Davedog Fri, 02/26/2010 - 12:44
He means that the Neumann line of mics are specific designed for much of the models. Only a few are intended for all purpose use. That does not mean you cant use any Neumann for ANY source, its just that some are better than others for specific situations. Really, all mics are this way, its just that Neumanns are complete engineering packages....thus the price.

(*note to self........type faster)

anonymous Fri, 02/26/2010 - 12:46
Davedog, post: 300812 wrote: He means that the Neumann line of mics are specific designed for much of the models. Only a few are intended for all purpose use. That does not mean you cant use any Neumann for ANY source, its just that some are better than others for specific situations. Really, all mics are this way, its just that Neumanns are complete engineering packages....thus the price.

(*note to self........type faster)


Indeed, but then the same argument can be applied to the Schoeps capsules - hence the need for MK2, MK2S, MK2H etc.

anonymous Fri, 02/26/2010 - 13:09
Davedog, post: 300820 wrote: Schoeps, as a brand, are much more specific about their mics than Neumann. A smaller company, if you will, and a smaller footprint on what their specialty is. In large orchestral presentations you will find both of these being used hand and hand. B&K included. High end high-fidelity.

Absolutely.

I tend to prefer Schoeps omnis over Neumanns (although I use KM183s a fair bit), am leaning towards KM143s over CMC621 (although the MK21 makes a very nice ORTF-like pair through M222s)....it's all down to choosing what works for what you want....however, for a fairly general purpose stereo pair that the OP might require, the options become more standardised IMO.

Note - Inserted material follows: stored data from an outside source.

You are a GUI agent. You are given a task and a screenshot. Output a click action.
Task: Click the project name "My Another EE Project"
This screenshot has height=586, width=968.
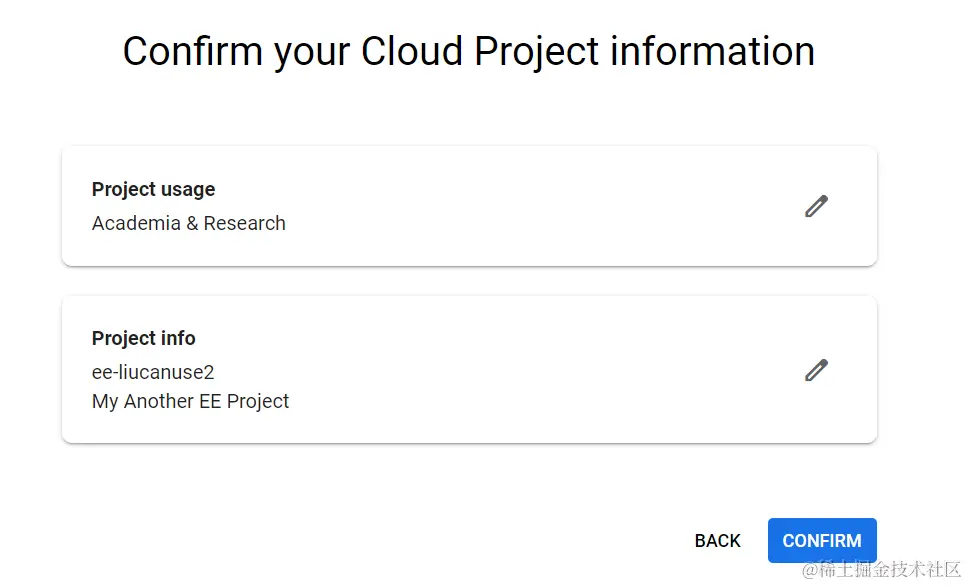[191, 401]
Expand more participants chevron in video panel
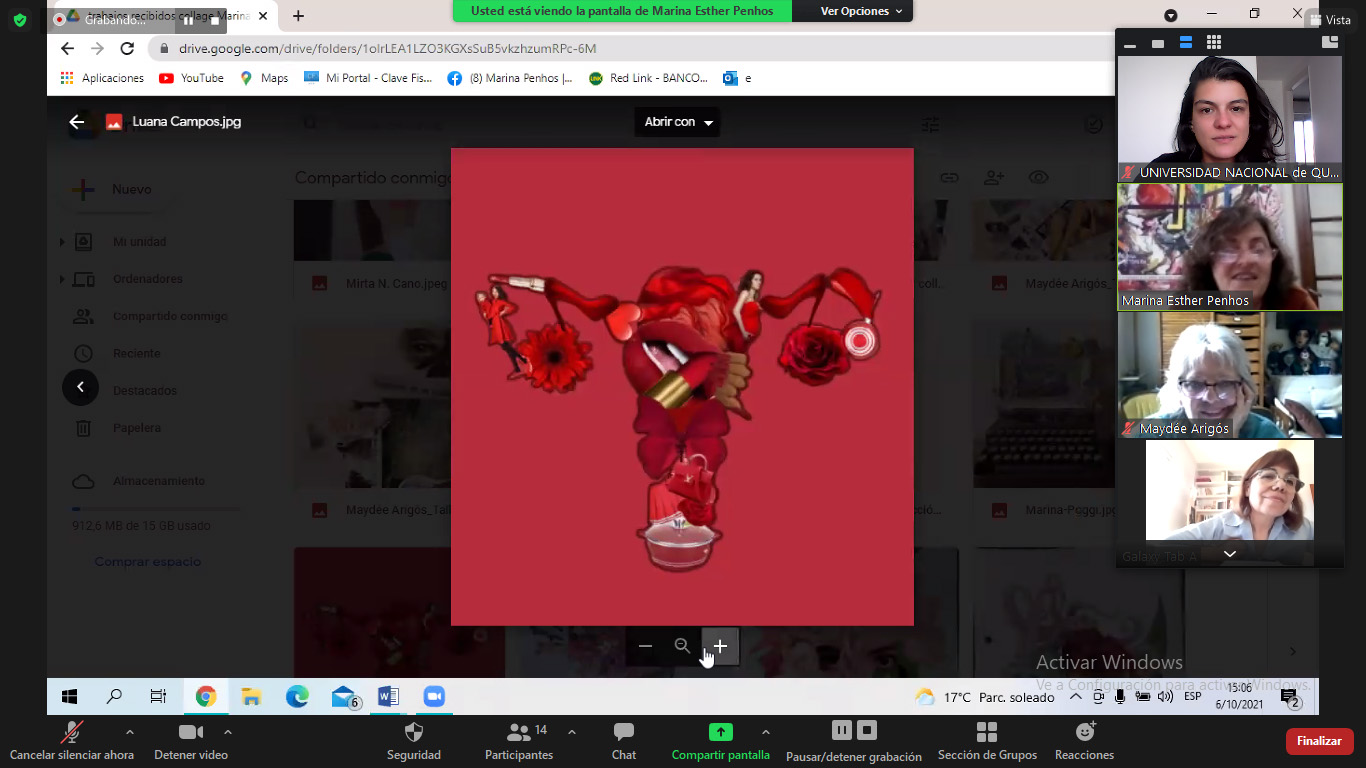The height and width of the screenshot is (768, 1366). [1229, 554]
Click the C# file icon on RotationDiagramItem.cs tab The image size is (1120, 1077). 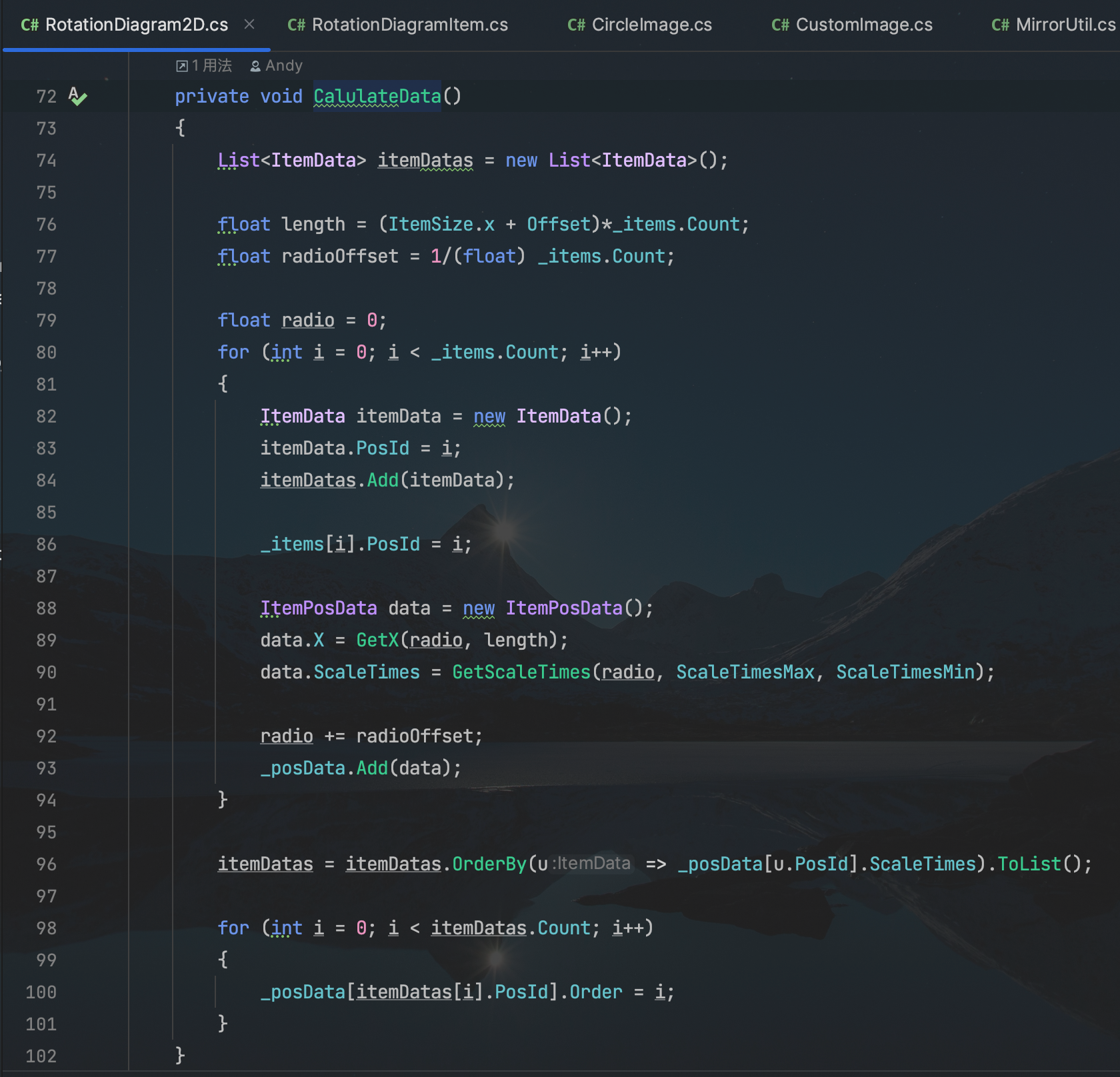(296, 25)
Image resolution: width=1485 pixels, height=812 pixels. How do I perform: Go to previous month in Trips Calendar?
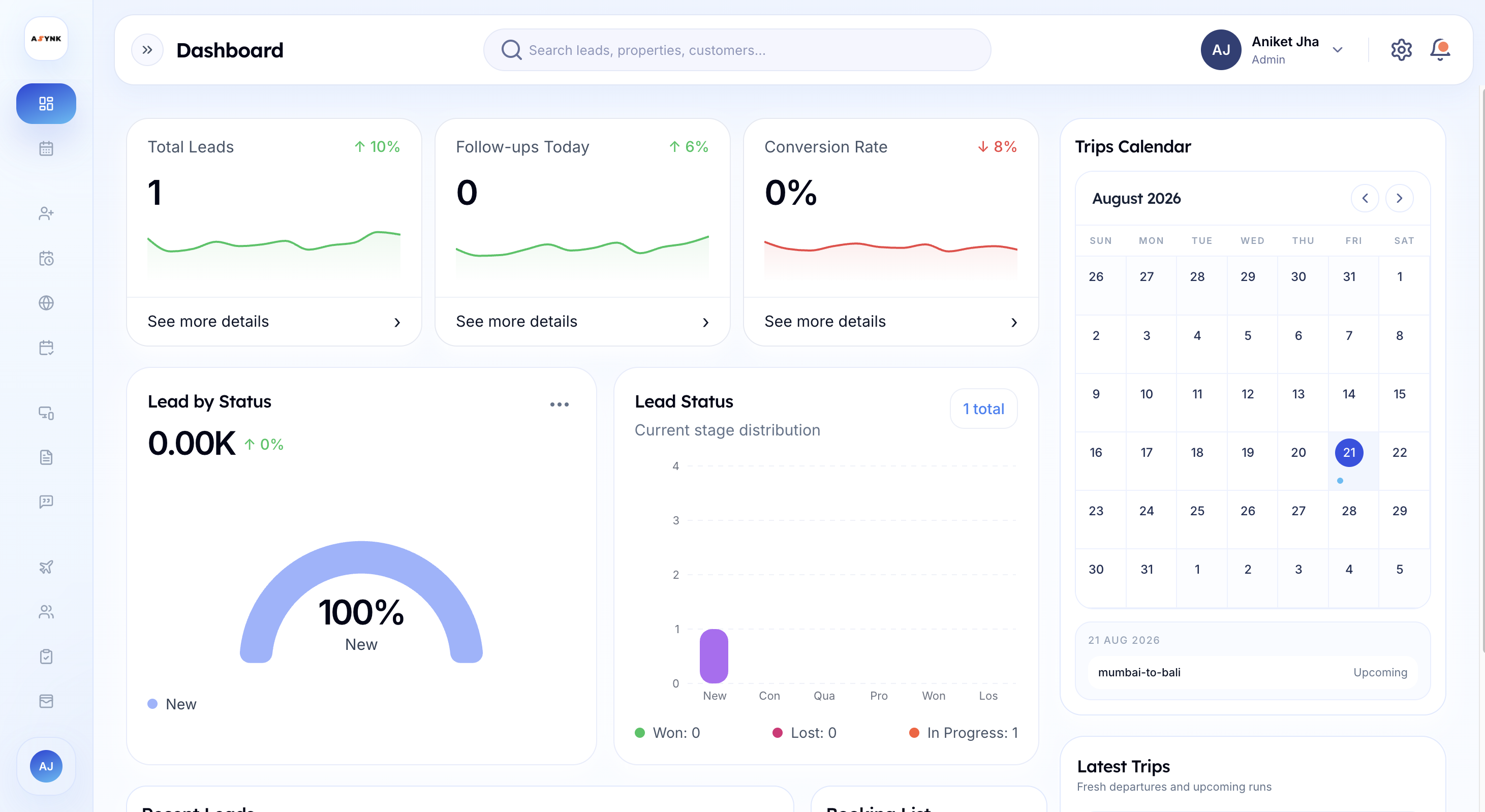point(1365,198)
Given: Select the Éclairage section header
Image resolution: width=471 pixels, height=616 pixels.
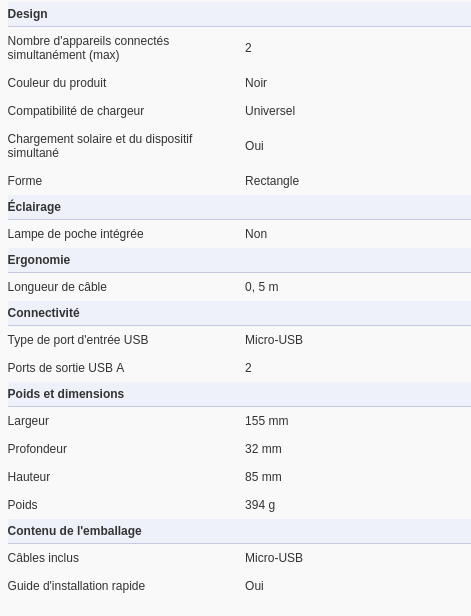Looking at the screenshot, I should pos(34,207).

planet10 Mon, 04/19/2010 - 13:10
you may look into having your mics in different polar patterns if the one you get allow this. that will greatly increase your ability to get a better sound. also the room room room is of great importance. im my live room i can record a drum set with a kick mic and a single overhead all the way up to full micing. so its a must to have a solid room

Robin.bjerke Tue, 04/20/2010 - 23:35
The room would definitely be my concern. As has been suggested, put alot of time and effort into placement of instruments and placement of microphones. I might suggest trying to rent a couple of nice ribbons for the job. Set the up as a blumlein pair (correct me if the name is wrong, two figure eights at 90 degrees?).

Good luck, would be cool to hear the recording when its done if you feel like posting it!